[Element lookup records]
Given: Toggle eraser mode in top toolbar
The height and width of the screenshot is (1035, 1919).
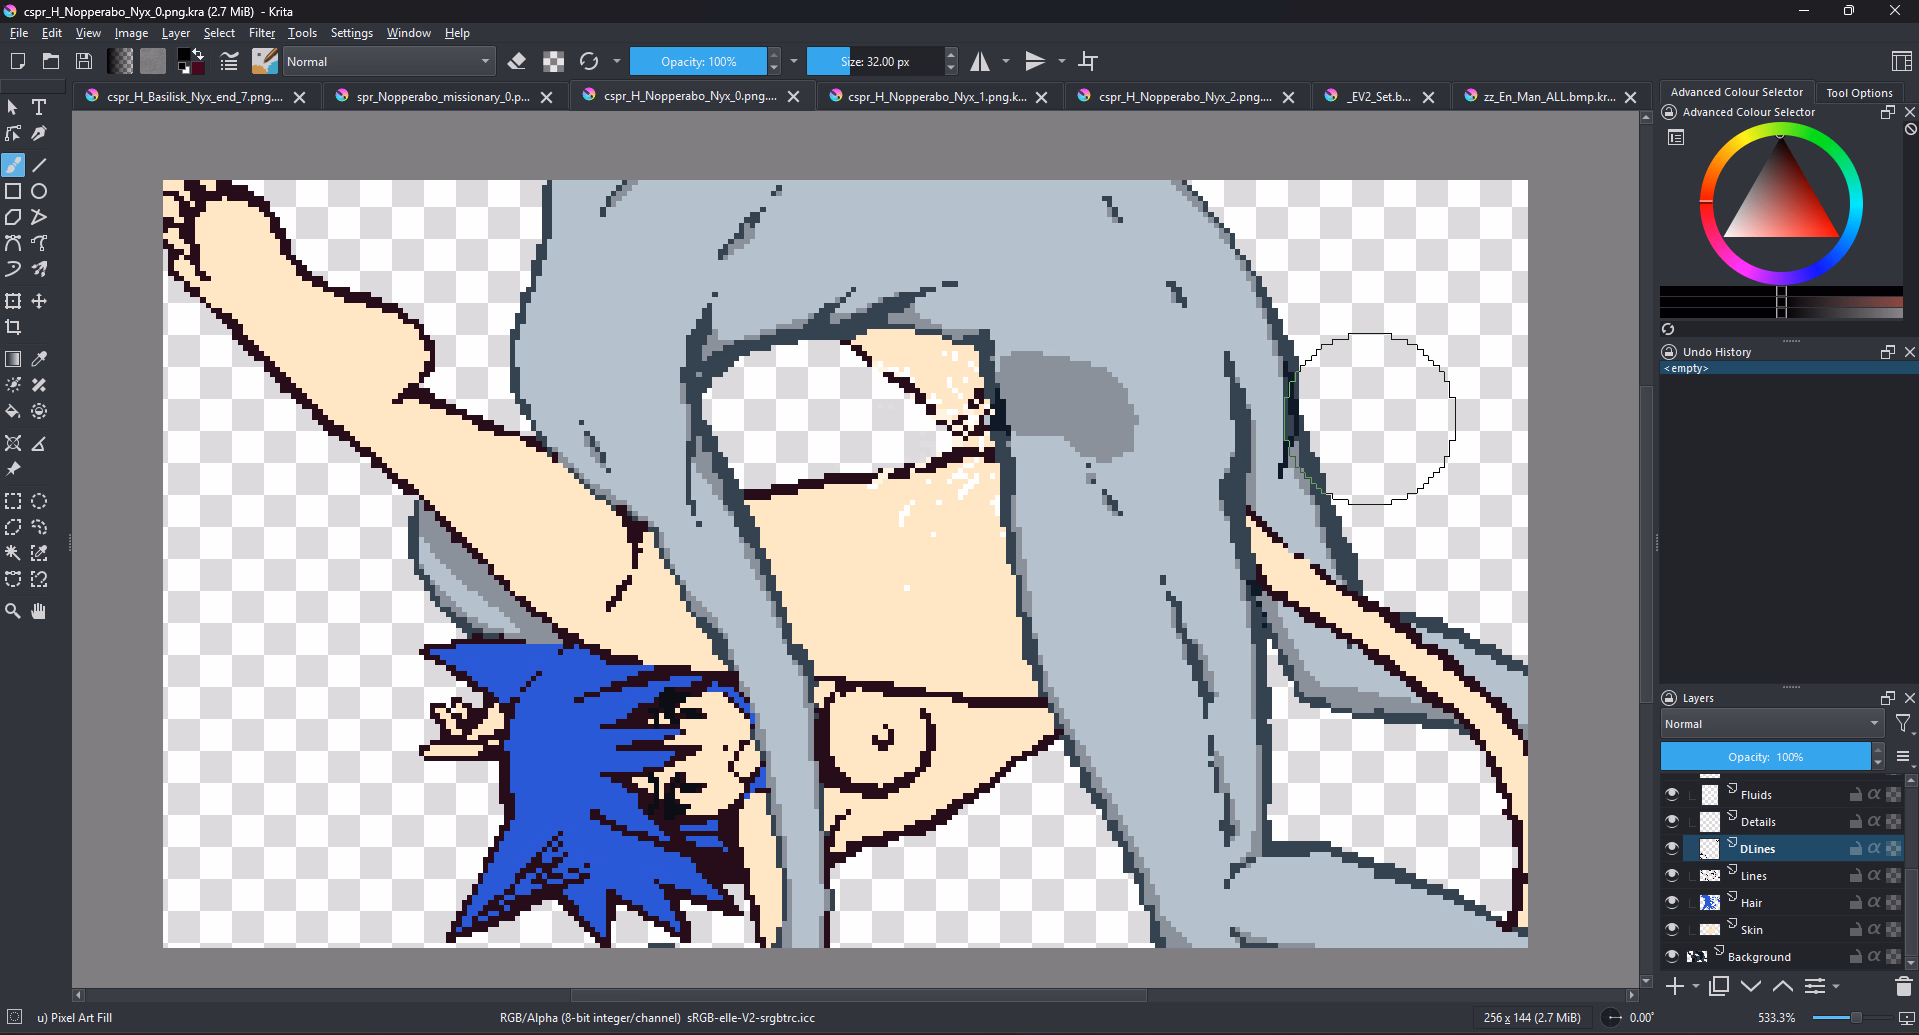Looking at the screenshot, I should tap(517, 62).
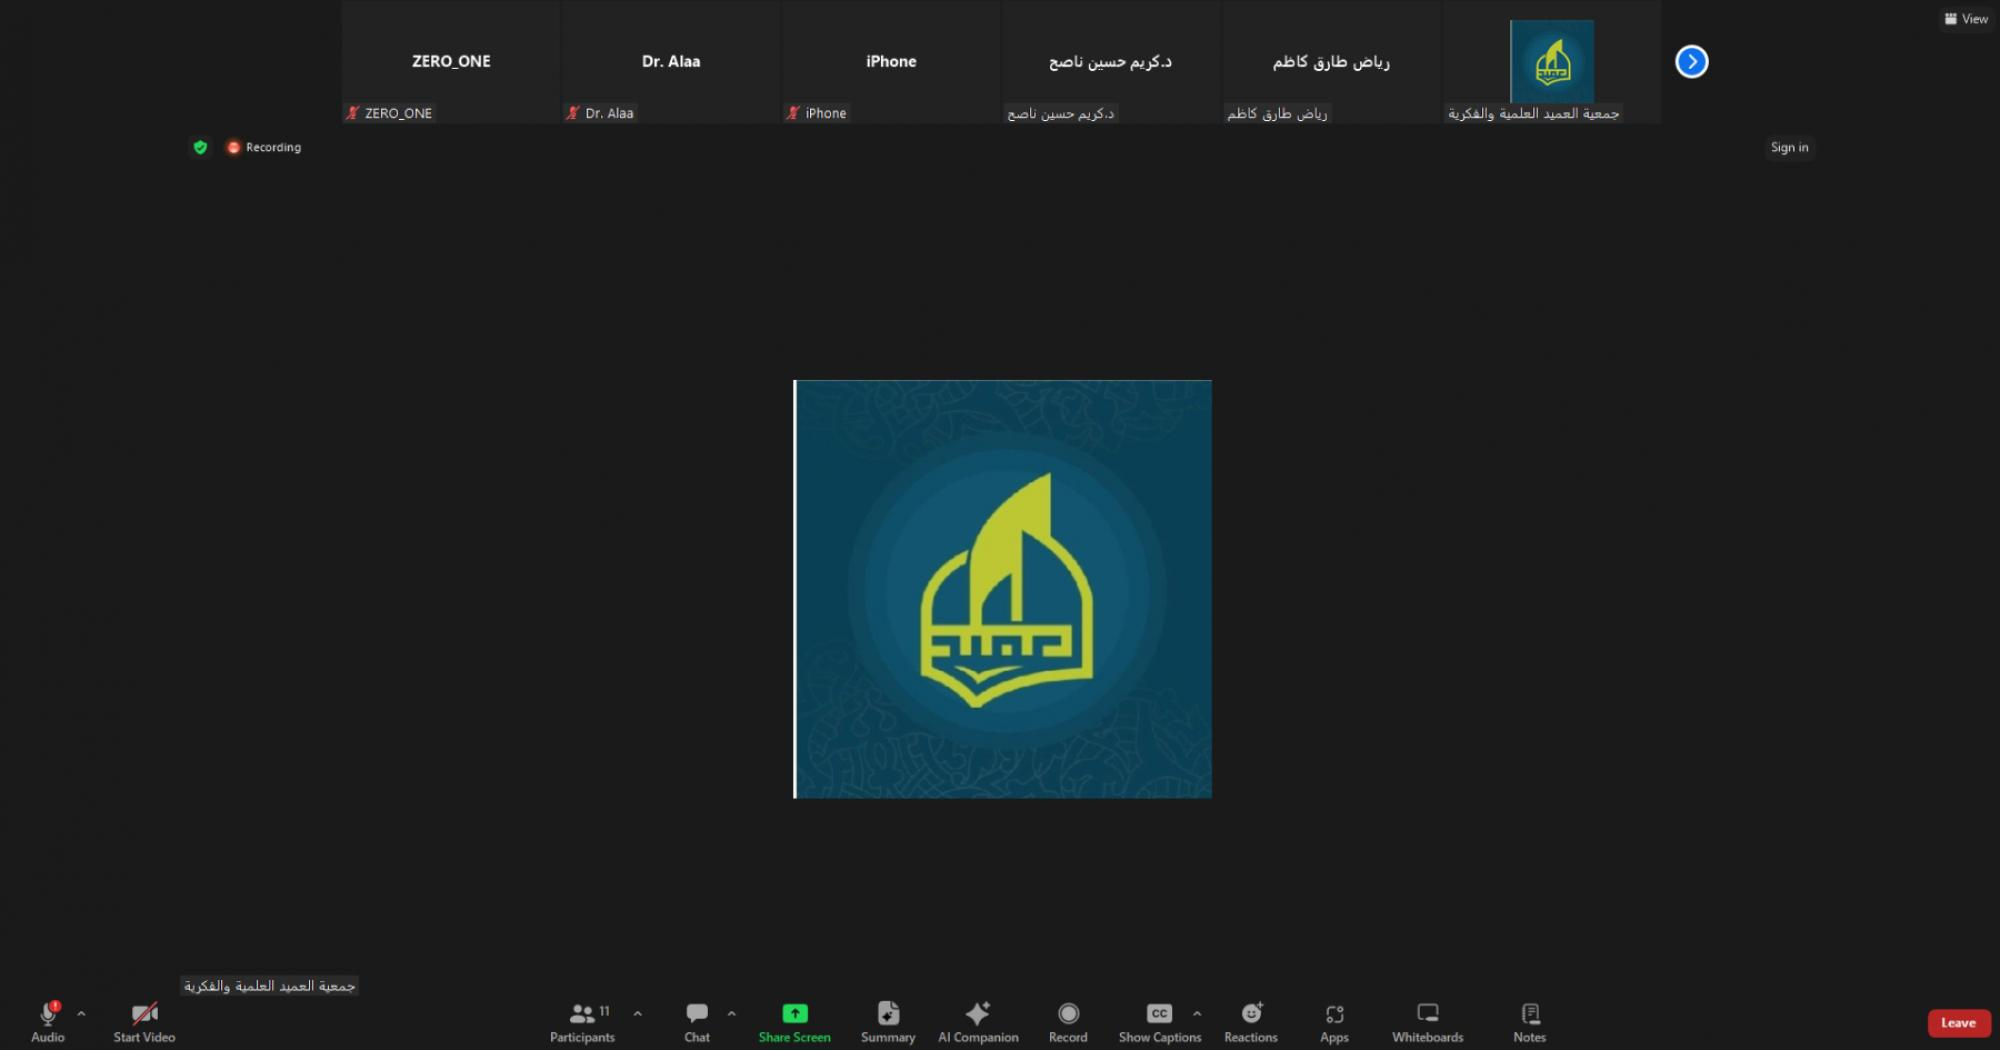The image size is (2000, 1050).
Task: Select the Dr. Alaa participant tile
Action: coord(671,62)
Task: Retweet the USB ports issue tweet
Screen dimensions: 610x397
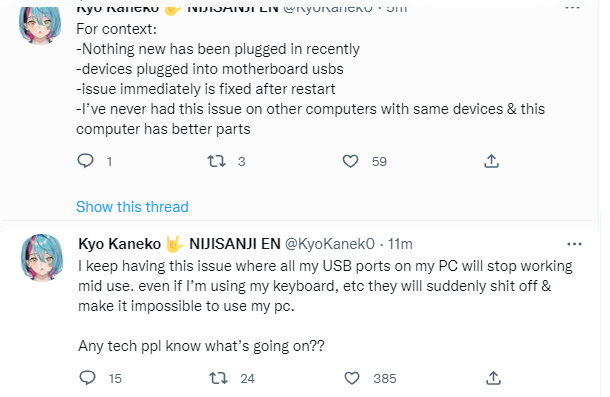Action: (x=218, y=378)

▶ WRITTEN PROBLEM:
Pick out each line of the records above that contains the string "Task", and copy those lines.

▶ THE OUTPUT:
Task: Select the Dr. Alaa participant tile
Task: Retweet the USB ports issue tweet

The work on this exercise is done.